614 Root microarrays. The 614 microarrays comprise cDNAs from developing roots (3-4 days old), and contain 5065 ESTs, representing 2000 2500 unique genes. As for the 606 microarrays, we reduced the redundancy of abundant ESTs to 2 3 X, removed those ESTs that did not produce good quality sequence, and printed three adjacent spots for each EST. The 614 microarrays were validated by hybridizing with fluorescent target prepared from mRNA of 4 day-old developing roots. The reproducibility was high, within a slide the R values ranged from 0.91 to 0.96 for the individual channel intensity values and between the slides R values ranged from 0.78 to 0.96.

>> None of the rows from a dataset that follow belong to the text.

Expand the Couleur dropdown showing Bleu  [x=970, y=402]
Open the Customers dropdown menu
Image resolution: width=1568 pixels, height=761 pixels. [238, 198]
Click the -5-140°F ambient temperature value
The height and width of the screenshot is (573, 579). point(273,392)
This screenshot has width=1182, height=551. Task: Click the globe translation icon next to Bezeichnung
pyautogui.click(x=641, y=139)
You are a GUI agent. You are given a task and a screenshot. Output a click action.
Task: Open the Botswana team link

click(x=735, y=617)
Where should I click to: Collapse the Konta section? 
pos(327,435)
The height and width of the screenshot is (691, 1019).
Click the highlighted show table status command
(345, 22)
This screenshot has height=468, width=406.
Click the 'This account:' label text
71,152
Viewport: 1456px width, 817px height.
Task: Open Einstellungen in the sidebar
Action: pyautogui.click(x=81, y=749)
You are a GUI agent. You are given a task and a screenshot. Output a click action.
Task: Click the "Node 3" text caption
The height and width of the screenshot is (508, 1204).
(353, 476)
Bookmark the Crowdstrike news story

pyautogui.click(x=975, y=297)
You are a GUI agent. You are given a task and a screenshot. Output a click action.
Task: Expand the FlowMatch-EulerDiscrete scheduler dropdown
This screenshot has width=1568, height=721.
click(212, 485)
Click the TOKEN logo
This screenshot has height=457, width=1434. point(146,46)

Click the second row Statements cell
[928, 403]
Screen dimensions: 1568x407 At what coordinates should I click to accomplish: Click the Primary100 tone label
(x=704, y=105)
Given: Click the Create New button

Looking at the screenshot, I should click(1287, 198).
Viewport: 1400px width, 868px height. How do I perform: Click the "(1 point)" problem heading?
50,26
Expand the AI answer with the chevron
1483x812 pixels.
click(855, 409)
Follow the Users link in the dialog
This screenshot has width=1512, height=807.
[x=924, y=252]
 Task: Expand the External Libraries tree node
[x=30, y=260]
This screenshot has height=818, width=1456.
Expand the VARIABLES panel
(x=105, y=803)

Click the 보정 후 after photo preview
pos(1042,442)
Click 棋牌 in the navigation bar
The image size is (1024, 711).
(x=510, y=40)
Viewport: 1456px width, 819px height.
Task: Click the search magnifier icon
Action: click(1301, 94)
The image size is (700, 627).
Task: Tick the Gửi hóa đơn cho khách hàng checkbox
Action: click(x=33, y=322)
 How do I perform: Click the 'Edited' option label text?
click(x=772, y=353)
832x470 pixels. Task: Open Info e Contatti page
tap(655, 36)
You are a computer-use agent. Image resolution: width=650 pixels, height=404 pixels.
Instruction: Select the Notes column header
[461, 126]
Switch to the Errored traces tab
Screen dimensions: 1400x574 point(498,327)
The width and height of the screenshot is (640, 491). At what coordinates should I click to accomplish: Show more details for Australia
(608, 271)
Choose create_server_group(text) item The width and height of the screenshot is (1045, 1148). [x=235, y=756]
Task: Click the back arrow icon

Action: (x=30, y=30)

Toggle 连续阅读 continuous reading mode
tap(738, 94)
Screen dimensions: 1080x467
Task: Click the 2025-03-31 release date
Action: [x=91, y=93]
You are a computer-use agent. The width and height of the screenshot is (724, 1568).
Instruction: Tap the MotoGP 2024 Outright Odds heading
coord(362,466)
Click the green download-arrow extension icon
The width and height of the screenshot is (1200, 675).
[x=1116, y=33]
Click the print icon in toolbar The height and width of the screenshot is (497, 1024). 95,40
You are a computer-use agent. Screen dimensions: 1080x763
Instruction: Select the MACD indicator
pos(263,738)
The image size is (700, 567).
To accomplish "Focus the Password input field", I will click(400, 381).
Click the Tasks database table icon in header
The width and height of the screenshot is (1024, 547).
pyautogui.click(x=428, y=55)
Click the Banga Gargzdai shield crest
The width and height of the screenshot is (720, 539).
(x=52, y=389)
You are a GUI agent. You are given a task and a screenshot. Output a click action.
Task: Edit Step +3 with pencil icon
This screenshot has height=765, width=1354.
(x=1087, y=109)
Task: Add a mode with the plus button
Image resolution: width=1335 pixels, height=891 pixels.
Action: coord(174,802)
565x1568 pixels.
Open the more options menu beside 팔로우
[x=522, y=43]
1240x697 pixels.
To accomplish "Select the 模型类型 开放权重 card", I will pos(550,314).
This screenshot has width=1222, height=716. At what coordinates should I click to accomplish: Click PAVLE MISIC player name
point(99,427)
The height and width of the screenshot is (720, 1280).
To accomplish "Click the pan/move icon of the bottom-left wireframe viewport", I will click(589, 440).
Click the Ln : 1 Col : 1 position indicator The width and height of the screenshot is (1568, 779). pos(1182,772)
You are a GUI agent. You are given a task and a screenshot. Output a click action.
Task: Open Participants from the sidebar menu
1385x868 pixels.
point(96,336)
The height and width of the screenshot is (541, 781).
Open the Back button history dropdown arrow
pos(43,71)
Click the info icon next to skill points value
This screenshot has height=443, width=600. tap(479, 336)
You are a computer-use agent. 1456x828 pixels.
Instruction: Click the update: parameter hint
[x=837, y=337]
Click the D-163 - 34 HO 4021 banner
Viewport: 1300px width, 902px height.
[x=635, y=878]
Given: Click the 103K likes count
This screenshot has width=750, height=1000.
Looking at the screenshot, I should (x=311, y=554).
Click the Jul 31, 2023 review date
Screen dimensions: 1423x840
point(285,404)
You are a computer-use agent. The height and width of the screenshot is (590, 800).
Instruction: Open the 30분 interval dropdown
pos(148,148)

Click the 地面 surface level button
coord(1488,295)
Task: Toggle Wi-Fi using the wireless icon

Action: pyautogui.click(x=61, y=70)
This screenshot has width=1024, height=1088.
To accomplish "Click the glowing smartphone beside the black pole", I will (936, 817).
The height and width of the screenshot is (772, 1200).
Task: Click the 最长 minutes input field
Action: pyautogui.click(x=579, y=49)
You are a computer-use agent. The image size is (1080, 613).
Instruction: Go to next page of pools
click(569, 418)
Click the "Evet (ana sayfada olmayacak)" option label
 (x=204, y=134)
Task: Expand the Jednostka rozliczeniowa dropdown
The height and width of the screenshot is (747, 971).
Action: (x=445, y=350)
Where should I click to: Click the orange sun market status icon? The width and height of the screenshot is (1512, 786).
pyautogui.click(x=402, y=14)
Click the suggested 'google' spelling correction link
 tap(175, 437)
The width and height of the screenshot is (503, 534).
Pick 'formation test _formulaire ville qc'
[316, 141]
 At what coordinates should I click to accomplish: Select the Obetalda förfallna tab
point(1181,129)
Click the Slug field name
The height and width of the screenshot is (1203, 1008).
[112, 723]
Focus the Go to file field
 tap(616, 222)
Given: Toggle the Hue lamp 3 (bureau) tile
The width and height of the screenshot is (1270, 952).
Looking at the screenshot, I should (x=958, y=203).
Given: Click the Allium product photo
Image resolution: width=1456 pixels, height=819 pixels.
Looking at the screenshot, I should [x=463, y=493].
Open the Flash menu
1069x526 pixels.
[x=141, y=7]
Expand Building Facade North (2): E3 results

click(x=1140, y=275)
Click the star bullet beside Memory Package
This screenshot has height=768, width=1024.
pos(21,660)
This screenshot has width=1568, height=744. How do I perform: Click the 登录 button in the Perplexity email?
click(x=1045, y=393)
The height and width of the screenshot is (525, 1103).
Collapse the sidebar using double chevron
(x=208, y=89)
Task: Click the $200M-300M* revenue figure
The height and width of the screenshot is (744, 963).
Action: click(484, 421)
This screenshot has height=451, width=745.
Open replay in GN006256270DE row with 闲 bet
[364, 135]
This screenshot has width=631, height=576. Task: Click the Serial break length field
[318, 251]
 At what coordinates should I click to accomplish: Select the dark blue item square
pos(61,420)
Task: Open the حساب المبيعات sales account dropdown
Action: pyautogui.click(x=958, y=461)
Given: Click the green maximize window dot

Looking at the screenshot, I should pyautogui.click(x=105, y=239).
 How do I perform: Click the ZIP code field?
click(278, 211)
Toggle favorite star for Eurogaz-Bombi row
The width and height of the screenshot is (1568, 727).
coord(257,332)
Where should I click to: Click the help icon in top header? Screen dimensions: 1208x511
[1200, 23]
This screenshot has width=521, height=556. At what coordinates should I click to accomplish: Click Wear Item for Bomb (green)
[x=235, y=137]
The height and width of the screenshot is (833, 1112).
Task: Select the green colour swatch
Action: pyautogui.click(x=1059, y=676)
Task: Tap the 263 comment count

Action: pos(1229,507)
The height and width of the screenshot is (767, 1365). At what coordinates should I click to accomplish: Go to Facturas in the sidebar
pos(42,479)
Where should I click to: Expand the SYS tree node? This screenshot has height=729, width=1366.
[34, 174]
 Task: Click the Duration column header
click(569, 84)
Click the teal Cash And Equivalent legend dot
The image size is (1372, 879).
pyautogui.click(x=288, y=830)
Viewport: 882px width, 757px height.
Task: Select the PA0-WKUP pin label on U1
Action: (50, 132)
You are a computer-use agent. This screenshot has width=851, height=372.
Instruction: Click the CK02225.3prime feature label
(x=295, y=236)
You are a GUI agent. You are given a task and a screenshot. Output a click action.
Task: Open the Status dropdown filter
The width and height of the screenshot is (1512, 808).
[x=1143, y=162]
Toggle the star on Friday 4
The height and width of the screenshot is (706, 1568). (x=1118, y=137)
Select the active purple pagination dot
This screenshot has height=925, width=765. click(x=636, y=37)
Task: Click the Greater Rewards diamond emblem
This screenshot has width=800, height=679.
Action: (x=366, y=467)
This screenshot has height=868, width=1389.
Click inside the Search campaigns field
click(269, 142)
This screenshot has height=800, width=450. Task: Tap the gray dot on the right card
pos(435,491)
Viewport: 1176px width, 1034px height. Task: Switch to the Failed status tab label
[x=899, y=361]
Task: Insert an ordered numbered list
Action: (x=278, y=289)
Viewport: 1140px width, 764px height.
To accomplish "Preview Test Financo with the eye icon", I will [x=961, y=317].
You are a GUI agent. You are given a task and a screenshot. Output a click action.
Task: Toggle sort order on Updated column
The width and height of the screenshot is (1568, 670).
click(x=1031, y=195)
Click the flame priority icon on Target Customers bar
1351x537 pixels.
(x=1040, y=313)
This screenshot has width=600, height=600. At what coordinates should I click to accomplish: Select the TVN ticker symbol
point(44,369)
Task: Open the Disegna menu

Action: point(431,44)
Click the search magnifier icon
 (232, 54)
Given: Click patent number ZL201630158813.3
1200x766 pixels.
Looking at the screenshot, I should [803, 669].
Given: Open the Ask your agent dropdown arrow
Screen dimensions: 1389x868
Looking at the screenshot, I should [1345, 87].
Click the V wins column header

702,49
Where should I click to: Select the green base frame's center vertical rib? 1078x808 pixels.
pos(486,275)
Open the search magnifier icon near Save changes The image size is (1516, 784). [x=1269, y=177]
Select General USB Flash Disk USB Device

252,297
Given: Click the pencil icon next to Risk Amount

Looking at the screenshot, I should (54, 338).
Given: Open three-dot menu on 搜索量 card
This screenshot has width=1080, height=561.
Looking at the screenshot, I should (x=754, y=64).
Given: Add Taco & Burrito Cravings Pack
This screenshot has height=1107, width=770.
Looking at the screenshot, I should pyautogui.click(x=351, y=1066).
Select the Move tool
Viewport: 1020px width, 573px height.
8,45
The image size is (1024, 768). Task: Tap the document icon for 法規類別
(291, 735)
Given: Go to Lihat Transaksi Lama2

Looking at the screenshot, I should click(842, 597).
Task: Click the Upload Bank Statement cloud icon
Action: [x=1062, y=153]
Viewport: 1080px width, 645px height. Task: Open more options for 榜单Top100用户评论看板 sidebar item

486 Immature leaf microarrays. The 486 microarrays comprise cDNAs from developing leaf primordia (P4/6-P10/11 leaf primordial stage), and contain 4454 ESTs, representing an estimated 2000 unique genes. As for the 606 and 614 arrays, we have reduced the redundancy of abundant ESTs to 2 3 X, removed those ESTs that did not produce good quality sequence, and printed three adjacent spots for each EST. The 486 microarrays were tested by hybridizing with fluorescent target prepared from mRNA of the P4/6-P10/11 leaf primordial stage. The reproducibility within a slide was high with a R value of 0.94 for the individual channel intensity values.

Unigene 1-1-01 microarrays. The unigene 1-1-01 microarrays are the first component of our Unigene microarray set, which is designed to contain unique genes without redundancy. The unigene 1-1-01 microarrays each contain 5280 unique genes from 3 different cDNA libraries (707&945; mixed adult tissues, 687; developing embryo and 603; salt stressed root). The unigene 1-1-01 array was printed in a triplicate spot format. The Unigene 1-1-01 array has been validated by hybridization with cy5 labeled target from mRNA of husk tissue. The reproducibility within a slide was high with a R value of 0.96 for the individual channel intensity values.

Summary. The microarrays described above are available by ordering from the project website. Our plans for the coming year are to print the rest of the consolidated Unigene library, which will contain a total of 15000 estimated unique genes. As the additional slides become available, this will be announced on the project website.